Too often, people think they know what they want without understanding what it will take or how it will fit into their lives. Then instead of rethinking, they ask a coach to help them commit. But you should only commit to goals that will help you create the life you want to live.
Why is it so hard to make good choices? Our brains have developed some strategies that are useful in some ways, and less useful in others. Dan Ariely called us Predictably Irrational. As we think about the way our goals fit our values, three consistent errors block our way.
The first is that we continually scan the world looking for evidence that confirms our biases. Left in default mode, we miss contradictions or surprises. If we think we want something, we are likely to identify reasons we want it, and to not perceive even obvious reasons that we might not want it.
The next is called the Dunning-Kruger effect. This says bascially that we think we’re smarter and more capable than we really are. When we think about our values, it probably means that we assume we are acting in ways that are consistent with our values, even when we are not.
And finally, research has suggested that we are bad at predicting our emotions. The things we think will make us happy often don’t make us happy. So we can’t go with the obvious benefits of a goal and assume that we’ll like the results.
NLP suggests a pragmatic way to improve the odds that you will set the goals that actually lead to satisfying results. This involves working backwards to develop a pattern instead of looking forward into an unpredictable future. Past results do not always guarantee future success, but they often bend the odds in our favour.
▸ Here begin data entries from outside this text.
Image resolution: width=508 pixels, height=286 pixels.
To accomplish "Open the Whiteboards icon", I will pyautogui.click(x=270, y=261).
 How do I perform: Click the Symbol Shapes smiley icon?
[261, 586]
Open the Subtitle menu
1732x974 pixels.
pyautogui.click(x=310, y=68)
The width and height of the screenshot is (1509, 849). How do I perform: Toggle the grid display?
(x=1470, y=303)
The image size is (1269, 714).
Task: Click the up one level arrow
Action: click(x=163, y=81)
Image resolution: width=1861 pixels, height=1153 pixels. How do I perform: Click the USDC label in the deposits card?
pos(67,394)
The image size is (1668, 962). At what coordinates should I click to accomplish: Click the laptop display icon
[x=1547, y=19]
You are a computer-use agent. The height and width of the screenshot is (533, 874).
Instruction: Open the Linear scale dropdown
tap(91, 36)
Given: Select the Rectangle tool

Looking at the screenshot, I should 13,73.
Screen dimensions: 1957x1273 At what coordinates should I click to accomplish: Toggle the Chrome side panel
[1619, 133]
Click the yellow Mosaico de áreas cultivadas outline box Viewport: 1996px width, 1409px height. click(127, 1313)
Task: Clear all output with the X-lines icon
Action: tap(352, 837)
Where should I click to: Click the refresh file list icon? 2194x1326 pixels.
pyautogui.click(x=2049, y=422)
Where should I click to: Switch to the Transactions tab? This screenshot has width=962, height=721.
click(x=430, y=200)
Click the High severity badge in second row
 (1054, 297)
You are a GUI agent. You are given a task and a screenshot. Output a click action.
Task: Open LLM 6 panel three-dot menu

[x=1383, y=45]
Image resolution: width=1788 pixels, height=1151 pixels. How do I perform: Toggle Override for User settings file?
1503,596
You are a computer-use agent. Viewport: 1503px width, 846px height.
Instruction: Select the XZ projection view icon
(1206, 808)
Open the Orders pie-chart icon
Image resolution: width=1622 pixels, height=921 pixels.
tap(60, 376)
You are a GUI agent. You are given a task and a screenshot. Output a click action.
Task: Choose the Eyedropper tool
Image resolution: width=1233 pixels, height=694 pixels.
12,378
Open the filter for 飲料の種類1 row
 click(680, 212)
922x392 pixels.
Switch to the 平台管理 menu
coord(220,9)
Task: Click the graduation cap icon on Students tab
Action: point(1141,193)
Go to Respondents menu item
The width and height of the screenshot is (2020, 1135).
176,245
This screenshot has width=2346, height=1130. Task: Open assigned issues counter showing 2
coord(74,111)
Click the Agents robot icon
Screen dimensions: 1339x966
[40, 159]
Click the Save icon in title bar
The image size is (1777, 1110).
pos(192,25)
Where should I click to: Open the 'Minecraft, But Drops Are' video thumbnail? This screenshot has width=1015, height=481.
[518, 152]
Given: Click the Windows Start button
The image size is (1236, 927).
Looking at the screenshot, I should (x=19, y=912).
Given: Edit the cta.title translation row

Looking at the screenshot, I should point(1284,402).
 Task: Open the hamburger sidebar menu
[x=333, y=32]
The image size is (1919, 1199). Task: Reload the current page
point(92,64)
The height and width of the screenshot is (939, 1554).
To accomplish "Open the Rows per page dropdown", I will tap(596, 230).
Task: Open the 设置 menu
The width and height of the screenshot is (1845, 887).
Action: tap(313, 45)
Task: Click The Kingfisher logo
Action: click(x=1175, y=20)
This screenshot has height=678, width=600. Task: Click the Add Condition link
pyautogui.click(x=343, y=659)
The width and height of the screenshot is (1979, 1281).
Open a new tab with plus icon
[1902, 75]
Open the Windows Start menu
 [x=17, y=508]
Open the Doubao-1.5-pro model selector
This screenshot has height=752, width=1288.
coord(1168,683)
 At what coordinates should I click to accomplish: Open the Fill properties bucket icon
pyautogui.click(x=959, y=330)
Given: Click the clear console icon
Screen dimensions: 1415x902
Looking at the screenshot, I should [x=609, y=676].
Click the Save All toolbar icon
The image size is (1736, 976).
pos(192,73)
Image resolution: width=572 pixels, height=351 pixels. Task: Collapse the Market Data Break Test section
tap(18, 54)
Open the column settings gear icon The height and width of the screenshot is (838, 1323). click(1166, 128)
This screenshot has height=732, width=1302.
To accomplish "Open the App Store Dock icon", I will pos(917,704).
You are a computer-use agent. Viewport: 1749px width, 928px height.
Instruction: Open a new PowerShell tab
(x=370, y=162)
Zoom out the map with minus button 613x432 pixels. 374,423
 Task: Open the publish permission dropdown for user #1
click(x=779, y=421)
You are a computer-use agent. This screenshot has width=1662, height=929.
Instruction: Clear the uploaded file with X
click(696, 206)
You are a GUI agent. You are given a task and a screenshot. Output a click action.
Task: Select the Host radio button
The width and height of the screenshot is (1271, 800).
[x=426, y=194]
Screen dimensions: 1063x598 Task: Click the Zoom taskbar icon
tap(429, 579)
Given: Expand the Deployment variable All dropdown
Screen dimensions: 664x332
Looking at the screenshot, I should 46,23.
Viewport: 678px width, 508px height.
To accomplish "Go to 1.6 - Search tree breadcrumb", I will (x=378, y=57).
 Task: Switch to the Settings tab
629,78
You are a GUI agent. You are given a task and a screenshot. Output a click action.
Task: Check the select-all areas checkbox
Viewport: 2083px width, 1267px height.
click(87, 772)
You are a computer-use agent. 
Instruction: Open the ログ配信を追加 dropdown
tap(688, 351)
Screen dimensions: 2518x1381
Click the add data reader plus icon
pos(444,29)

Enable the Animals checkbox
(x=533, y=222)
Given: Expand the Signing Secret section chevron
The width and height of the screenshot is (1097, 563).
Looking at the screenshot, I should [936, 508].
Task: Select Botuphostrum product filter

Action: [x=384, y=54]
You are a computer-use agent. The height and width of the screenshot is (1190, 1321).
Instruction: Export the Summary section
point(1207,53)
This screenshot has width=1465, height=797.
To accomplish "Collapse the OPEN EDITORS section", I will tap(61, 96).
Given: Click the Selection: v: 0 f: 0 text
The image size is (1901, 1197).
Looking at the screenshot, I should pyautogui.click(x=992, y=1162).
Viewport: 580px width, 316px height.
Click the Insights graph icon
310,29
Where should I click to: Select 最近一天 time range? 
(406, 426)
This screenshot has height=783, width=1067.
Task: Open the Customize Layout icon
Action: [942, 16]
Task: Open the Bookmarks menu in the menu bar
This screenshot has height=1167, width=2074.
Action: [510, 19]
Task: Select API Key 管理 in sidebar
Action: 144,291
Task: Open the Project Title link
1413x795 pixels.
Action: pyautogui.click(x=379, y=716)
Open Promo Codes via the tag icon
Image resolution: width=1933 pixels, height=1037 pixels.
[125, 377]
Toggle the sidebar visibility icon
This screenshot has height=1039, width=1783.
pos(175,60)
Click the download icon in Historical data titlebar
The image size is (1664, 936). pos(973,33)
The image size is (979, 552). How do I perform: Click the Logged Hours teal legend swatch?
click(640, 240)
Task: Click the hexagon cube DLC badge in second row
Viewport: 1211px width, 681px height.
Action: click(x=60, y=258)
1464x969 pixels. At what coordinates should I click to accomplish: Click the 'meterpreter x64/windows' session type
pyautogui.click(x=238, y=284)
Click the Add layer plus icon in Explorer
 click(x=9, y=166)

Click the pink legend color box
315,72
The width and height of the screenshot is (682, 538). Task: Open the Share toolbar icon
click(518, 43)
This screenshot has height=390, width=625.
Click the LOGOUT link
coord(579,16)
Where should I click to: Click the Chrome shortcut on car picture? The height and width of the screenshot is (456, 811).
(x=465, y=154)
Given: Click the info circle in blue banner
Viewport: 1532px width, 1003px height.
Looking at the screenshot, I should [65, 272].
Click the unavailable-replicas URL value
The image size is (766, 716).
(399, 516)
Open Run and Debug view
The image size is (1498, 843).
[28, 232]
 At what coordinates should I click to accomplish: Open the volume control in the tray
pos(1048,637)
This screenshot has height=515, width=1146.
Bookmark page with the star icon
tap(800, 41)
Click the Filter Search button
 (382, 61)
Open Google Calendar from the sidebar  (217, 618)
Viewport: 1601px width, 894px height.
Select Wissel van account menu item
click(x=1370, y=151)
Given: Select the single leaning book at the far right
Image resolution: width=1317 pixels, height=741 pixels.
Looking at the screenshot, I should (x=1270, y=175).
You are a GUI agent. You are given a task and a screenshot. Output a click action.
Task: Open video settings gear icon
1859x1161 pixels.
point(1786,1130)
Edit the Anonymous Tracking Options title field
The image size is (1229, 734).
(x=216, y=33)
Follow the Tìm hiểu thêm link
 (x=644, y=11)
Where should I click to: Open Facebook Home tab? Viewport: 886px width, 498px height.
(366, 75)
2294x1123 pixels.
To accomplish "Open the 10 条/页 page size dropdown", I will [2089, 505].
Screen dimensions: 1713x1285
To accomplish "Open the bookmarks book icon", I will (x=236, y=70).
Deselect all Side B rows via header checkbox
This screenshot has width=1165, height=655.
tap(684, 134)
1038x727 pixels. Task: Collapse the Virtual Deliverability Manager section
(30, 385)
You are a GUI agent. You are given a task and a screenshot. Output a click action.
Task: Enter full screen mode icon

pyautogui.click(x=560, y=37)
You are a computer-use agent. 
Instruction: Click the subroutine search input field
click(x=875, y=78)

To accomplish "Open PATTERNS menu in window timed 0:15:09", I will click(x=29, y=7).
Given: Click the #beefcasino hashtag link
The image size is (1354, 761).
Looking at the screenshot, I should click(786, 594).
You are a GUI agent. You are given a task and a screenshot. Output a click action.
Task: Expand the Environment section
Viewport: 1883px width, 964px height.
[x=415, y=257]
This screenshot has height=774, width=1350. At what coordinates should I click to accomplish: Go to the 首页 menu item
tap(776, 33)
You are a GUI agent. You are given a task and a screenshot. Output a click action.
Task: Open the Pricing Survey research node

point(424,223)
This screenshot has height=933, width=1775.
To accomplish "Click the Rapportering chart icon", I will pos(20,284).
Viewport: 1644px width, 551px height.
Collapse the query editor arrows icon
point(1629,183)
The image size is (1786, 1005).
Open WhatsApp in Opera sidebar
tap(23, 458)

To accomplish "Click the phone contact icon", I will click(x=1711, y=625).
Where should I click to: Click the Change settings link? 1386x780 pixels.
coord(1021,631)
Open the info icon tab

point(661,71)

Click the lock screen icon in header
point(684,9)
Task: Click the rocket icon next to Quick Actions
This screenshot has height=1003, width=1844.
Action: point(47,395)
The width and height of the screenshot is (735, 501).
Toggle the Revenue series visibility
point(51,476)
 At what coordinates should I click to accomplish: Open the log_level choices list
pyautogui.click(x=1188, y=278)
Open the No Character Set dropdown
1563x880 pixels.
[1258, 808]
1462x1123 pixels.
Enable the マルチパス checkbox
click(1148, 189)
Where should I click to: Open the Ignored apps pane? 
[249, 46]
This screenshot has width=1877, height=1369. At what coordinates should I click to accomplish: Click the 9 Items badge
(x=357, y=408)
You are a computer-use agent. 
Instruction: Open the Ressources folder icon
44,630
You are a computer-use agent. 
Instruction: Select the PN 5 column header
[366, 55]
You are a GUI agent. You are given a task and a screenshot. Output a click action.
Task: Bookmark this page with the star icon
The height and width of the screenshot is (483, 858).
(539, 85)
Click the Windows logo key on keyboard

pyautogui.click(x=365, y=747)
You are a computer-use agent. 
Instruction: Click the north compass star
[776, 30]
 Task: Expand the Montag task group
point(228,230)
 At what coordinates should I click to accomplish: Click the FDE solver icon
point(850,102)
Begin with a bright spot that has already happened. What did you feel and experience? How did you make choices and what motivated your actions? Which values were part of how or why you made this bright spot happen? Which relationships were tied into this bright spot?
If you think it takes too long to explore the past before setting a course for the future, go back and read the perceptual errors described above. We don’t focus on the past because it guarantees success. We use the past as a springboard that accelerates our testing of what will work in the future.